Reproduce verbatim the lines of the items from the one containing "Identify the location of colorbar-tick-label: 0.06." through the final line of the items, inclusive.
---------- Records for this exercise ----------
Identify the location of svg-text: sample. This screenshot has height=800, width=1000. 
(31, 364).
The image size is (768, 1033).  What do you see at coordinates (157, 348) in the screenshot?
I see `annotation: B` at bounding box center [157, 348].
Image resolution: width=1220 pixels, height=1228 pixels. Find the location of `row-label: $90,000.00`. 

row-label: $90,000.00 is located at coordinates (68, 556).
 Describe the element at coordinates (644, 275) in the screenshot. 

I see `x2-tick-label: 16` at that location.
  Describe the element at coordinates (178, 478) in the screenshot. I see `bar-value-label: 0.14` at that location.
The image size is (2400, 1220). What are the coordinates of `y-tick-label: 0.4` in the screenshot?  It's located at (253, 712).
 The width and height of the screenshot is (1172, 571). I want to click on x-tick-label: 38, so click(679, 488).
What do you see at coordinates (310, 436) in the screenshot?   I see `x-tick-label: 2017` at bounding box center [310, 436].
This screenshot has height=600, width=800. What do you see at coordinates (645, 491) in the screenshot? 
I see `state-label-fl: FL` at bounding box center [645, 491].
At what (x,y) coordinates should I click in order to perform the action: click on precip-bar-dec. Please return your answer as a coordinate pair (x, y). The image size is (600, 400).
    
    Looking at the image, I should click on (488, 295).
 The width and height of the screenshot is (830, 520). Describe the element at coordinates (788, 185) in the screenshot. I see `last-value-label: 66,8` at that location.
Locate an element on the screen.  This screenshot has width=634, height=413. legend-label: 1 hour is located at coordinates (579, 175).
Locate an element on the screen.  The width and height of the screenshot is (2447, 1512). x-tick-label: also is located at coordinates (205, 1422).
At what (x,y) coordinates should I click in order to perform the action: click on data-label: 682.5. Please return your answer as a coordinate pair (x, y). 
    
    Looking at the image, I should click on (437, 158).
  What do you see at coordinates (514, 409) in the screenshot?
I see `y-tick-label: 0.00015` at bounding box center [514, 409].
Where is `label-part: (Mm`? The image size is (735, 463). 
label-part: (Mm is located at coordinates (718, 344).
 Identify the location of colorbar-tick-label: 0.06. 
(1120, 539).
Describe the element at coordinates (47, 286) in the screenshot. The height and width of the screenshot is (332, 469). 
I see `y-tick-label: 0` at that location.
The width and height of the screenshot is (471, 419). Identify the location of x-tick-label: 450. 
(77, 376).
----------
* **The answer**
 Identify the location of colorbar-tick-label: 0.06. 
(1120, 539).
Describe the element at coordinates (47, 286) in the screenshot. The height and width of the screenshot is (332, 469). 
I see `y-tick-label: 0` at that location.
The width and height of the screenshot is (471, 419). Identify the location of x-tick-label: 450. 
(77, 376).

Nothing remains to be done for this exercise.